- _REQUEST_
Please copy the listing below line for line, keeping every character unchanged.

- _PROVIDED RECORDS_

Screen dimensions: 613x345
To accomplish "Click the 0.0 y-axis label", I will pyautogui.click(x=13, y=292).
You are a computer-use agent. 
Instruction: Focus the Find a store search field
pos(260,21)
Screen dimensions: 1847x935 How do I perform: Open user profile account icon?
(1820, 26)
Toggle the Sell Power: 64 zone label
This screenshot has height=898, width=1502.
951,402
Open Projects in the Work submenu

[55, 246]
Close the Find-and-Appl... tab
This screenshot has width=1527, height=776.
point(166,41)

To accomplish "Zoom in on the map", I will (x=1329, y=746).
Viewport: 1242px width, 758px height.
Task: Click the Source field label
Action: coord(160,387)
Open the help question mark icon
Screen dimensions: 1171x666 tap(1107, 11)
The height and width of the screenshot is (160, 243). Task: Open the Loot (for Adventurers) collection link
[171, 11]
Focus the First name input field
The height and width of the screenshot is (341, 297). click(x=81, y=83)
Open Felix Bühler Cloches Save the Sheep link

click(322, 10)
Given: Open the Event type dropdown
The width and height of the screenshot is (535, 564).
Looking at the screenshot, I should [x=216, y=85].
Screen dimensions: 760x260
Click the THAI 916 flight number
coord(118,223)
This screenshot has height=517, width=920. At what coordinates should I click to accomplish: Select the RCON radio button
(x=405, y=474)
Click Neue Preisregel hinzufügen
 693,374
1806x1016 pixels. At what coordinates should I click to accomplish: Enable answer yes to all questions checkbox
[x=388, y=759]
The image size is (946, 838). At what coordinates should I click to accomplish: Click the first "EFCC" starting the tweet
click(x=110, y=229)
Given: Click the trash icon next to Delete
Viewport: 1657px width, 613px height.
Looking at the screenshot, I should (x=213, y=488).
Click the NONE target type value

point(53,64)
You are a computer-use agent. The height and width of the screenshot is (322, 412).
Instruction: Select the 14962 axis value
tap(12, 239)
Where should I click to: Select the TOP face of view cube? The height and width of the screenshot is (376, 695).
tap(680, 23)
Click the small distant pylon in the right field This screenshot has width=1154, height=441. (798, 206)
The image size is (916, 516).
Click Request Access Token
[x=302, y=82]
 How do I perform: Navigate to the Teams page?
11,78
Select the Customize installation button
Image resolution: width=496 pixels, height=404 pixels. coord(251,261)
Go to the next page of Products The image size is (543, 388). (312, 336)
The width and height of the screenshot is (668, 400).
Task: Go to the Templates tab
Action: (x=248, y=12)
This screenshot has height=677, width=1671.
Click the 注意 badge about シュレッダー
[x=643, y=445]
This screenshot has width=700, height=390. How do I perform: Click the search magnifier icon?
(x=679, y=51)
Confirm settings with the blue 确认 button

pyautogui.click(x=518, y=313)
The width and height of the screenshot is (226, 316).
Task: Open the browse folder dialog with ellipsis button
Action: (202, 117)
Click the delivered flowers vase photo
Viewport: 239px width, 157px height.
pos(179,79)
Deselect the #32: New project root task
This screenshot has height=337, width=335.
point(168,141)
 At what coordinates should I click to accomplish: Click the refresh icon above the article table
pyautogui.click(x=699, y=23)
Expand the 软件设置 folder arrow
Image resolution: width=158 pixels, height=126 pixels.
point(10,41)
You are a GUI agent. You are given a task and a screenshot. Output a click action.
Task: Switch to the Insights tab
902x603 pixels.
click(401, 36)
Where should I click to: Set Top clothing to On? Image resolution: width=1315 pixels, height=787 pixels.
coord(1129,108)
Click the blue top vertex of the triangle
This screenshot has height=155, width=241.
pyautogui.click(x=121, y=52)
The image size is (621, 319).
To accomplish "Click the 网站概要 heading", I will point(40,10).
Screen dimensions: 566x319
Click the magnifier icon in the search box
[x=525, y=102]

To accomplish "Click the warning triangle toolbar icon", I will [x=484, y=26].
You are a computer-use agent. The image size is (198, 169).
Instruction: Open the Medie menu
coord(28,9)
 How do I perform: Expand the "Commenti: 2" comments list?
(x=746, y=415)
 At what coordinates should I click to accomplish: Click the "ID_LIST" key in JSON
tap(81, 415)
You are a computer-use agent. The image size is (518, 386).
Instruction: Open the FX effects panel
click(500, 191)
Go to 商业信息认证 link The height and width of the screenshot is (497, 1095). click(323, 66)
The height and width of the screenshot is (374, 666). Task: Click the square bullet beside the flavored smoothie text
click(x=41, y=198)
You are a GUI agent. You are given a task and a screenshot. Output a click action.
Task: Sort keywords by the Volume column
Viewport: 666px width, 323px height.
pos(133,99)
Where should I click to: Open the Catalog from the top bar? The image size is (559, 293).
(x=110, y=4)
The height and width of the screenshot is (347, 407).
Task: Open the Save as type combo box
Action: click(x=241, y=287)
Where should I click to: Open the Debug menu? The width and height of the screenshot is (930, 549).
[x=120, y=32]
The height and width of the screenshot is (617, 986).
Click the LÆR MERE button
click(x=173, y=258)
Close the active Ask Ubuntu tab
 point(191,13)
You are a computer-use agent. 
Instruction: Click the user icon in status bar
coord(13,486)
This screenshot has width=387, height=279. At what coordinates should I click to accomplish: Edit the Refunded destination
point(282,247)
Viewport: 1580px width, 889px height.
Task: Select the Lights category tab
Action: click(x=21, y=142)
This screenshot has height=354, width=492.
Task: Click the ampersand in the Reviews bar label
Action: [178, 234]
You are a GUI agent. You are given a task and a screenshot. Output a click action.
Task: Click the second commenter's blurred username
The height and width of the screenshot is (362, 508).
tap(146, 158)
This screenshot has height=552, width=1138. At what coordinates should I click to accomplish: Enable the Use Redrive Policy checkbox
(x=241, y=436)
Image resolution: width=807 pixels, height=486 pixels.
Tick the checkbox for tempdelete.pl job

- _RESPONSE TO THE EXERCISE_
Screen dimensions: 613x345
To accomplish "Click the 0.0 y-axis label", I will pyautogui.click(x=13, y=292).
You are a computer-use agent. 
Instruction: Focus the Find a store search field
pos(260,21)
Screen dimensions: 1847x935 How do I perform: Open user profile account icon?
(1820, 26)
Toggle the Sell Power: 64 zone label
This screenshot has height=898, width=1502.
951,402
Open Projects in the Work submenu

[55, 246]
Close the Find-and-Appl... tab
This screenshot has width=1527, height=776.
point(166,41)

To accomplish "Zoom in on the map", I will (x=1329, y=746).
Viewport: 1242px width, 758px height.
Task: Click the Source field label
Action: coord(160,387)
Open the help question mark icon
Screen dimensions: 1171x666 tap(1107, 11)
The height and width of the screenshot is (160, 243). Task: Open the Loot (for Adventurers) collection link
[171, 11]
Focus the First name input field
The height and width of the screenshot is (341, 297). click(x=81, y=83)
Open Felix Bühler Cloches Save the Sheep link

click(322, 10)
Given: Open the Event type dropdown
The width and height of the screenshot is (535, 564).
Looking at the screenshot, I should [x=216, y=85].
Screen dimensions: 760x260
Click the THAI 916 flight number
coord(118,223)
This screenshot has height=517, width=920. At what coordinates should I click to accomplish: Select the RCON radio button
(x=405, y=474)
Click Neue Preisregel hinzufügen
 693,374
1806x1016 pixels. At what coordinates should I click to accomplish: Enable answer yes to all questions checkbox
[x=388, y=759]
The image size is (946, 838). At what coordinates should I click to accomplish: Click the first "EFCC" starting the tweet
click(x=110, y=229)
Given: Click the trash icon next to Delete
Viewport: 1657px width, 613px height.
Looking at the screenshot, I should (x=213, y=488).
Click the NONE target type value

point(53,64)
You are a computer-use agent. The height and width of the screenshot is (322, 412).
Instruction: Select the 14962 axis value
tap(12, 239)
Where should I click to: Select the TOP face of view cube? The height and width of the screenshot is (376, 695).
tap(680, 23)
Click the small distant pylon in the right field This screenshot has width=1154, height=441. (798, 206)
The image size is (916, 516).
Click Request Access Token
[x=302, y=82]
 How do I perform: Navigate to the Teams page?
11,78
Select the Customize installation button
Image resolution: width=496 pixels, height=404 pixels. coord(251,261)
Go to the next page of Products The image size is (543, 388). (312, 336)
The width and height of the screenshot is (668, 400).
Task: Go to the Templates tab
Action: (x=248, y=12)
This screenshot has height=677, width=1671.
Click the 注意 badge about シュレッダー
[x=643, y=445]
This screenshot has width=700, height=390. How do I perform: Click the search magnifier icon?
(x=679, y=51)
Confirm settings with the blue 确认 button

pyautogui.click(x=518, y=313)
The width and height of the screenshot is (226, 316).
Task: Open the browse folder dialog with ellipsis button
Action: (202, 117)
Click the delivered flowers vase photo
Viewport: 239px width, 157px height.
pos(179,79)
Deselect the #32: New project root task
This screenshot has height=337, width=335.
point(168,141)
 At what coordinates should I click to accomplish: Click the refresh icon above the article table
pyautogui.click(x=699, y=23)
Expand the 软件设置 folder arrow
Image resolution: width=158 pixels, height=126 pixels.
point(10,41)
You are a GUI agent. You are given a task and a screenshot. Output a click action.
Task: Switch to the Insights tab
902x603 pixels.
click(401, 36)
Where should I click to: Set Top clothing to On? Image resolution: width=1315 pixels, height=787 pixels.
coord(1129,108)
Click the blue top vertex of the triangle
This screenshot has height=155, width=241.
pyautogui.click(x=121, y=52)
The image size is (621, 319).
To accomplish "Click the 网站概要 heading", I will point(40,10).
Screen dimensions: 566x319
Click the magnifier icon in the search box
[x=525, y=102]

To accomplish "Click the warning triangle toolbar icon", I will [x=484, y=26].
You are a computer-use agent. The image size is (198, 169).
Instruction: Open the Medie menu
coord(28,9)
 How do I perform: Expand the "Commenti: 2" comments list?
(x=746, y=415)
 At what coordinates should I click to accomplish: Click the "ID_LIST" key in JSON
tap(81, 415)
You are a computer-use agent. The image size is (518, 386).
Instruction: Open the FX effects panel
click(500, 191)
Go to 商业信息认证 link The height and width of the screenshot is (497, 1095). click(323, 66)
The height and width of the screenshot is (374, 666). Task: Click the square bullet beside the flavored smoothie text
click(x=41, y=198)
You are a GUI agent. You are given a task and a screenshot. Output a click action.
Task: Sort keywords by the Volume column
Viewport: 666px width, 323px height.
pos(133,99)
Where should I click to: Open the Catalog from the top bar? The image size is (559, 293).
(x=110, y=4)
The height and width of the screenshot is (347, 407).
Task: Open the Save as type combo box
Action: click(x=241, y=287)
Where should I click to: Open the Debug menu? The width and height of the screenshot is (930, 549).
[x=120, y=32]
The height and width of the screenshot is (617, 986).
Click the LÆR MERE button
click(x=173, y=258)
Close the active Ask Ubuntu tab
 point(191,13)
You are a computer-use agent. 
Instruction: Click the user icon in status bar
coord(13,486)
This screenshot has width=387, height=279. At what coordinates should I click to accomplish: Edit the Refunded destination
point(282,247)
Viewport: 1580px width, 889px height.
Task: Select the Lights category tab
Action: click(x=21, y=142)
This screenshot has height=354, width=492.
Task: Click the ampersand in the Reviews bar label
Action: [178, 234]
You are a GUI agent. You are given a task and a screenshot. Output a click action.
Task: Click the second commenter's blurred username
The height and width of the screenshot is (362, 508).
tap(146, 158)
This screenshot has height=552, width=1138. At what coordinates should I click to accomplish: Enable the Use Redrive Policy checkbox
(x=241, y=436)
Image resolution: width=807 pixels, height=486 pixels.
Tick the checkbox for tempdelete.pl job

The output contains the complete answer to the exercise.